*** DATA EXCERPTS ***
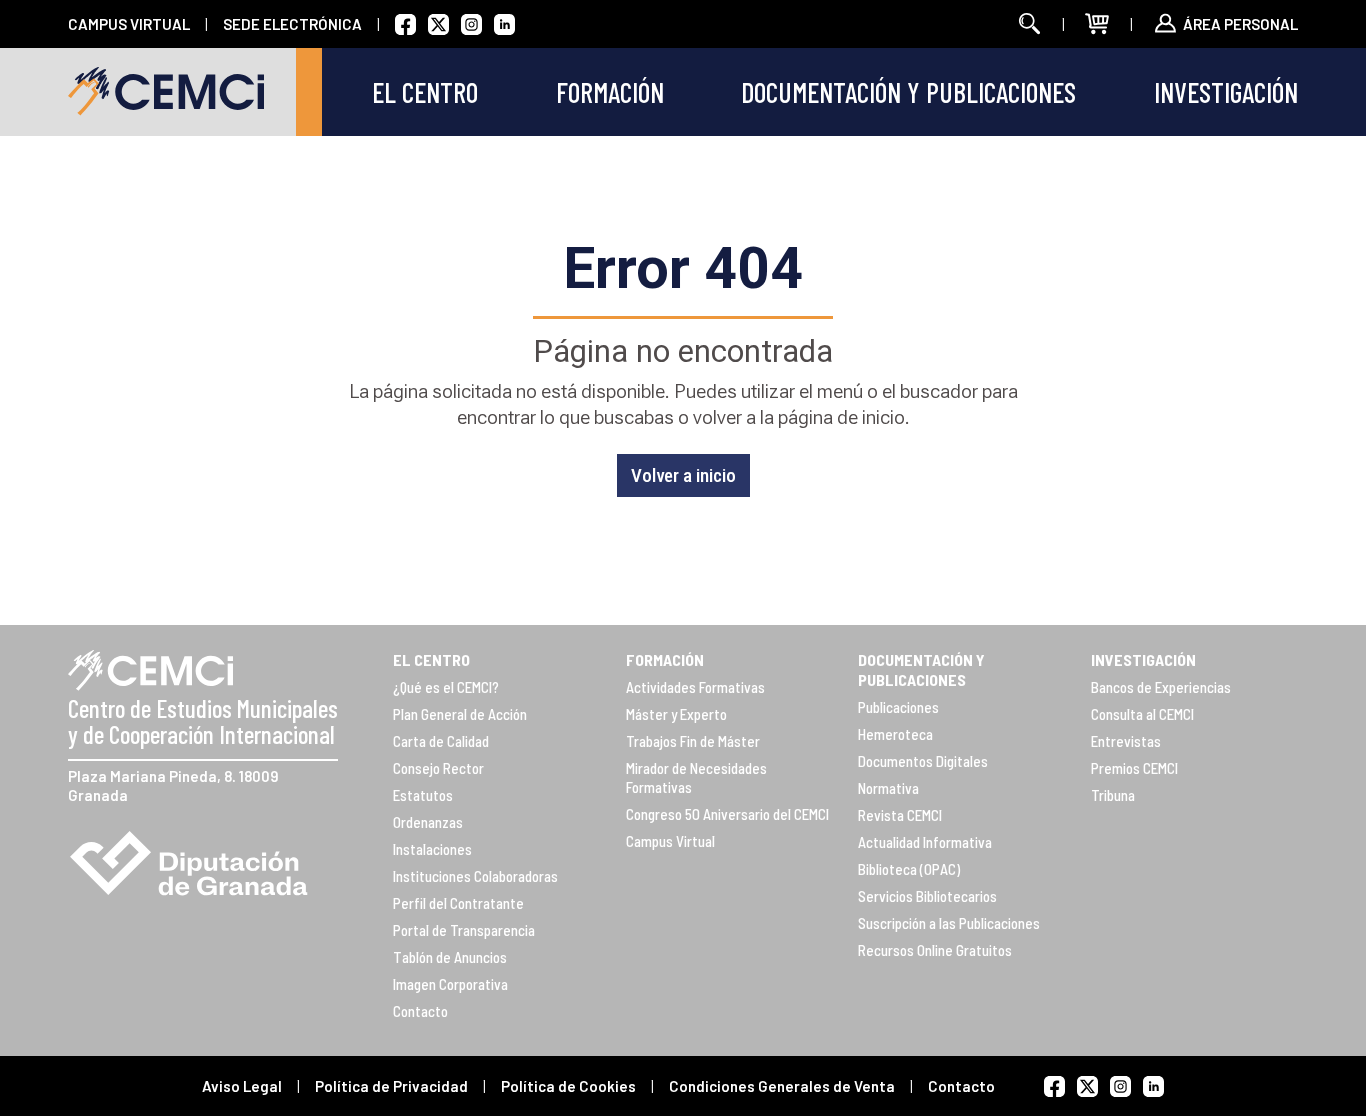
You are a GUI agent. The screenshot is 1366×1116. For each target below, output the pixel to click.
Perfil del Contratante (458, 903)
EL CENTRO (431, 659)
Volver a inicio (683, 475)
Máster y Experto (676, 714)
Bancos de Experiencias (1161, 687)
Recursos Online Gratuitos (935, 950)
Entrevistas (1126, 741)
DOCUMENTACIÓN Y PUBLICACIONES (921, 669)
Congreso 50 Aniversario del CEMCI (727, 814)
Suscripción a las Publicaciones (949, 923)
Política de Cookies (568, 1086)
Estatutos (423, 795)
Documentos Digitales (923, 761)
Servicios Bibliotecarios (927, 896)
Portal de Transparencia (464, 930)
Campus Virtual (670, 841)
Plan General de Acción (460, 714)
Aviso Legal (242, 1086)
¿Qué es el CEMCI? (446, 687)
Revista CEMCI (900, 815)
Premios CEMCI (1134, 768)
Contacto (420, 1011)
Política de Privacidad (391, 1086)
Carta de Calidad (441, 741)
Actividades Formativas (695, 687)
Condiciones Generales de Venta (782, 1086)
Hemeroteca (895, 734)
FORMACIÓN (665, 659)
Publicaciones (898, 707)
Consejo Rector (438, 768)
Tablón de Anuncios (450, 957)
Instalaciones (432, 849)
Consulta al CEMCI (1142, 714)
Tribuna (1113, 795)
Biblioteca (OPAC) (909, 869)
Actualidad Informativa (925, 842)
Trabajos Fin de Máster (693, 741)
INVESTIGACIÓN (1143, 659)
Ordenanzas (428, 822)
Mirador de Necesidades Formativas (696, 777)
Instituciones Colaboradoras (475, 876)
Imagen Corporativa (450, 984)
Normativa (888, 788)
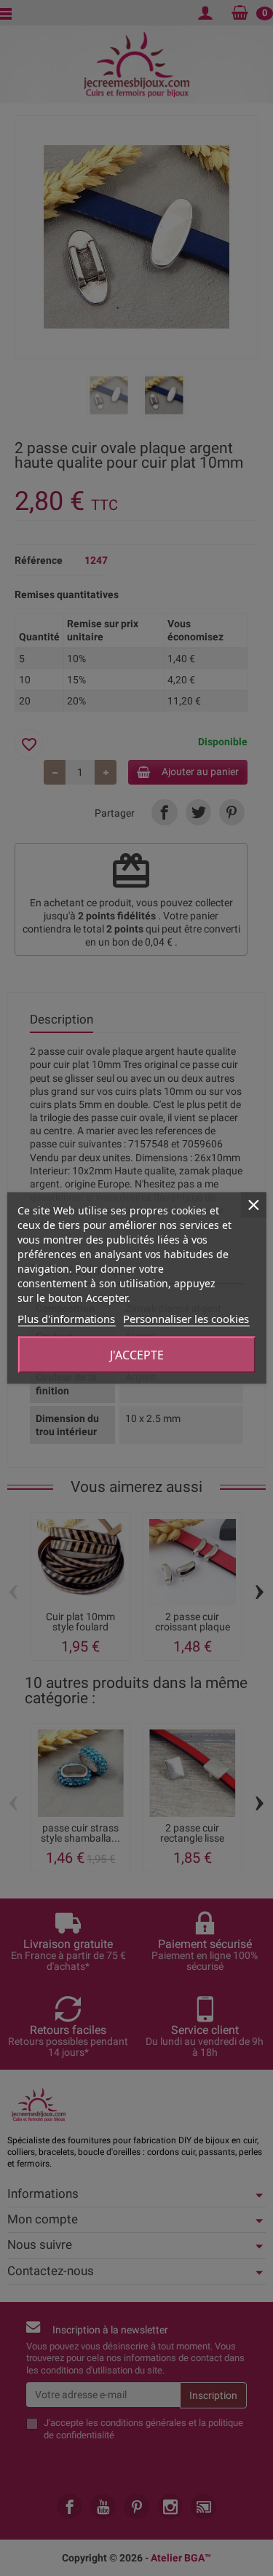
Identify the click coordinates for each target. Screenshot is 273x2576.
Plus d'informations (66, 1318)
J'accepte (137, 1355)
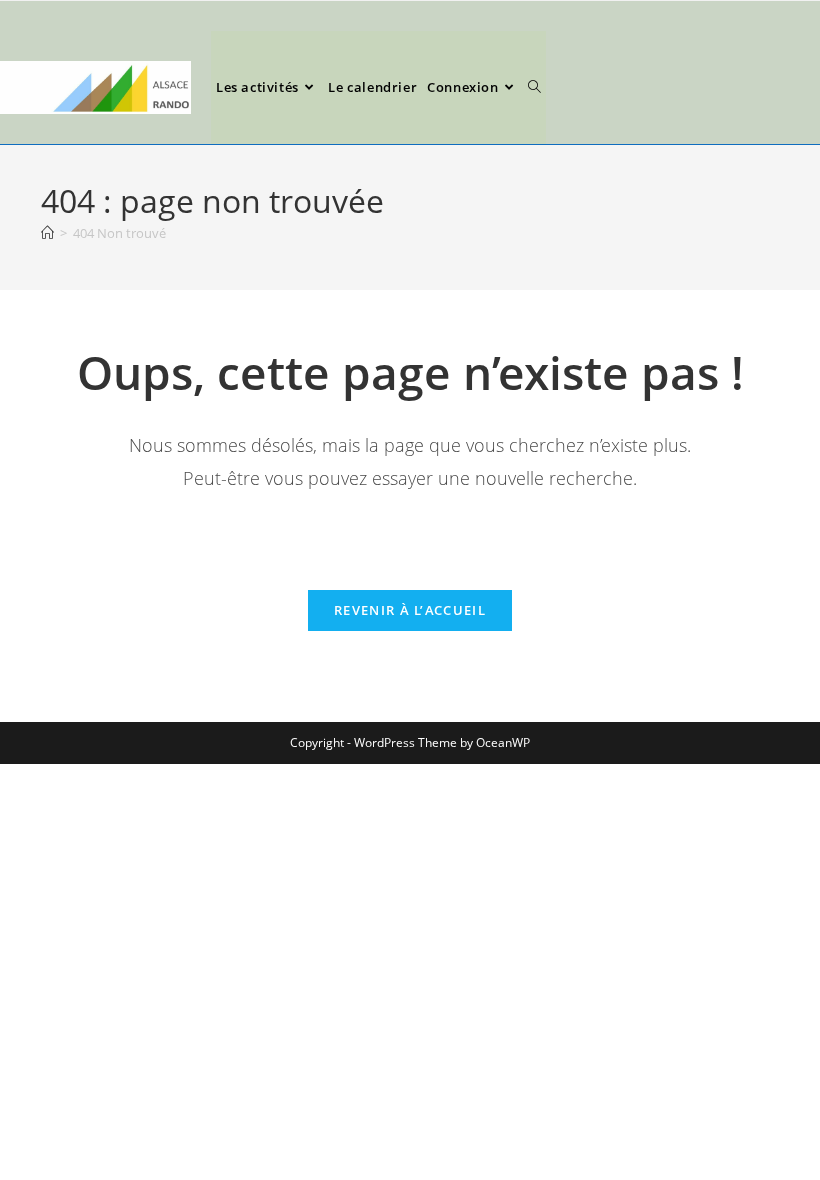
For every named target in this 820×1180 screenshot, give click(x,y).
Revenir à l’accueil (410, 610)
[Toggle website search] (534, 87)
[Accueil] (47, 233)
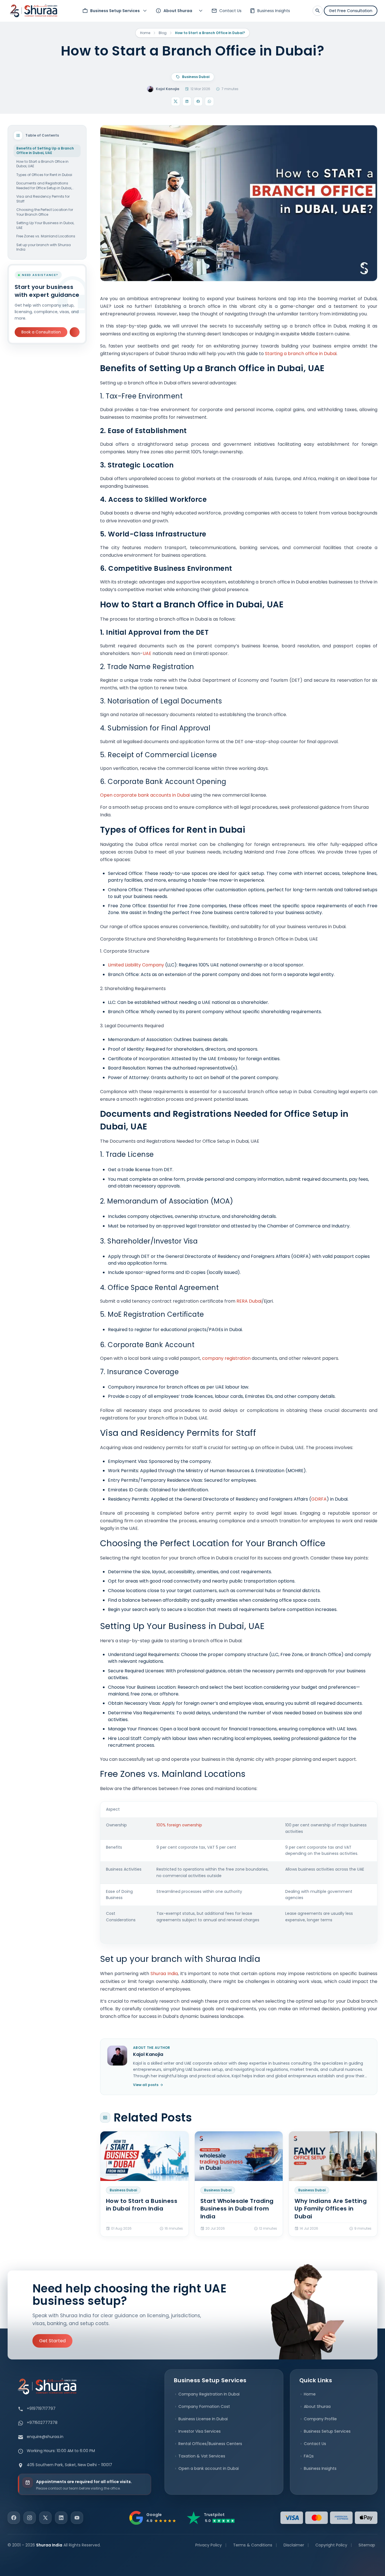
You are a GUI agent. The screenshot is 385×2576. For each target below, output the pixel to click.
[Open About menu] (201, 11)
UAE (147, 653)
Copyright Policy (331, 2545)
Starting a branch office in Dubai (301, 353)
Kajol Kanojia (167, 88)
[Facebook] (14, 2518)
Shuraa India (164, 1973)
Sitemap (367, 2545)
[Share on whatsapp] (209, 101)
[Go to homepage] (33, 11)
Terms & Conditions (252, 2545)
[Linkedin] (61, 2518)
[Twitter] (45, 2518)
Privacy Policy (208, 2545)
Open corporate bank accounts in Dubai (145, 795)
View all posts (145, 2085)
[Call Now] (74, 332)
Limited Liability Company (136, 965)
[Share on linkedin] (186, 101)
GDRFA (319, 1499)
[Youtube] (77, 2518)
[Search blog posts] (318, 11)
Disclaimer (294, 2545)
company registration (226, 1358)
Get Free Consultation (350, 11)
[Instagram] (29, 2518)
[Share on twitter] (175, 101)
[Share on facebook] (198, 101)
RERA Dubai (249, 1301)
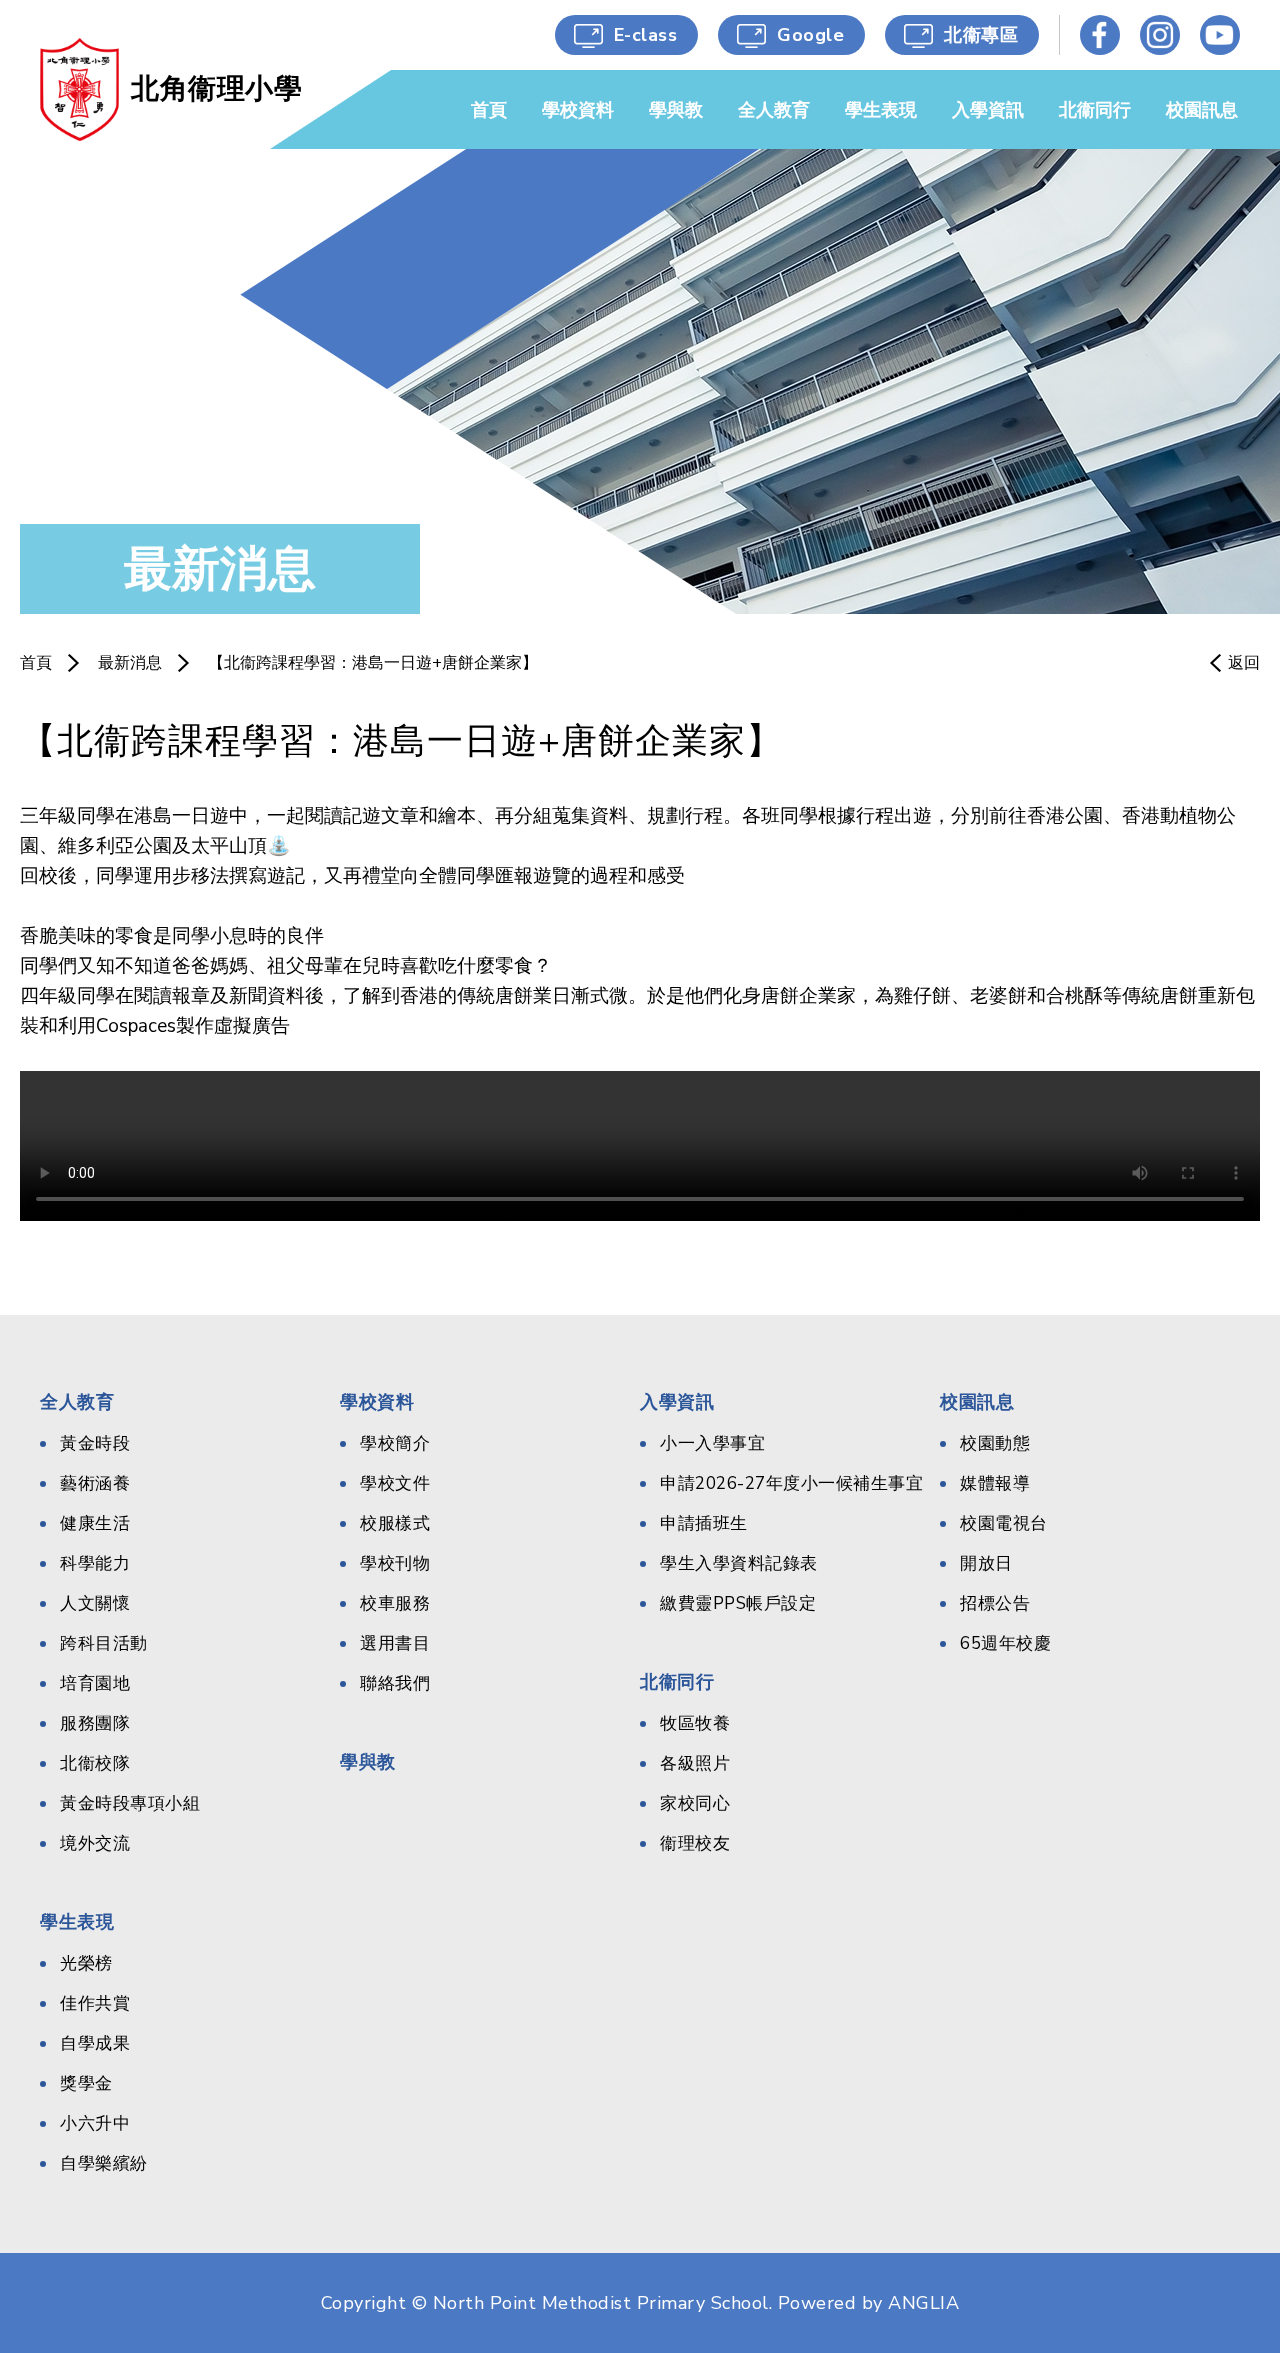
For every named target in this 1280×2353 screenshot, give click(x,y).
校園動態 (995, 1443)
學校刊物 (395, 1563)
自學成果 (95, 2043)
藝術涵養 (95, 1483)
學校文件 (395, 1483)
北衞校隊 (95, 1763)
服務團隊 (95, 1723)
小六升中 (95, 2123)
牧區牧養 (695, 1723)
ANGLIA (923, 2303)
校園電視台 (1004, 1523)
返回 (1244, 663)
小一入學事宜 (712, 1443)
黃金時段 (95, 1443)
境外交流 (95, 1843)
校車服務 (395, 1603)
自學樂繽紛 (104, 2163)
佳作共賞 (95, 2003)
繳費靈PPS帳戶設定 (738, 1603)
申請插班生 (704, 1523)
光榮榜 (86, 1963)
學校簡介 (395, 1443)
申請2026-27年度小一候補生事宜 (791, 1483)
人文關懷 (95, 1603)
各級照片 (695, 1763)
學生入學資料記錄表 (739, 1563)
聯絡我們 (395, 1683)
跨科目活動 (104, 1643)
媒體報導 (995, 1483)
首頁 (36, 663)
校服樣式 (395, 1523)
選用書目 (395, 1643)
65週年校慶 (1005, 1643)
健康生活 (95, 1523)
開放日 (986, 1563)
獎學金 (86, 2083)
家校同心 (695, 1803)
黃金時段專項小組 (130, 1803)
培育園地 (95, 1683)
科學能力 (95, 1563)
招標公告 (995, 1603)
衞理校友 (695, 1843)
*** End of DATA EXCERPTS ***
▸ TASK ITEM:
The answer should consist only of the lines from the one containing "服務團隊 (95, 1723)" through the last line of the data, given again exactly.

▸ FINISHED EXERCISE:
服務團隊 (95, 1723)
小六升中 (95, 2123)
牧區牧養 (695, 1723)
ANGLIA (923, 2303)
校園電視台 (1004, 1523)
返回 (1244, 663)
小一入學事宜 (712, 1443)
黃金時段 (95, 1443)
境外交流 (95, 1843)
校車服務 (395, 1603)
自學樂繽紛 (104, 2163)
佳作共賞 (95, 2003)
繳費靈PPS帳戶設定 (738, 1603)
申請插班生 (704, 1523)
光榮榜 (86, 1963)
學校簡介 (395, 1443)
申請2026-27年度小一候補生事宜 (791, 1483)
人文關懷 (95, 1603)
各級照片 (695, 1763)
學生入學資料記錄表 (739, 1563)
聯絡我們 (395, 1683)
跨科目活動 (104, 1643)
媒體報導 (995, 1483)
首頁 (36, 663)
校服樣式 (395, 1523)
選用書目 (395, 1643)
65週年校慶 (1005, 1643)
健康生活 (95, 1523)
開放日 (986, 1563)
獎學金 (86, 2083)
家校同心 (695, 1803)
黃金時段專項小組 (130, 1803)
培育園地 (95, 1683)
科學能力 (95, 1563)
招標公告 (995, 1603)
衞理校友 (695, 1843)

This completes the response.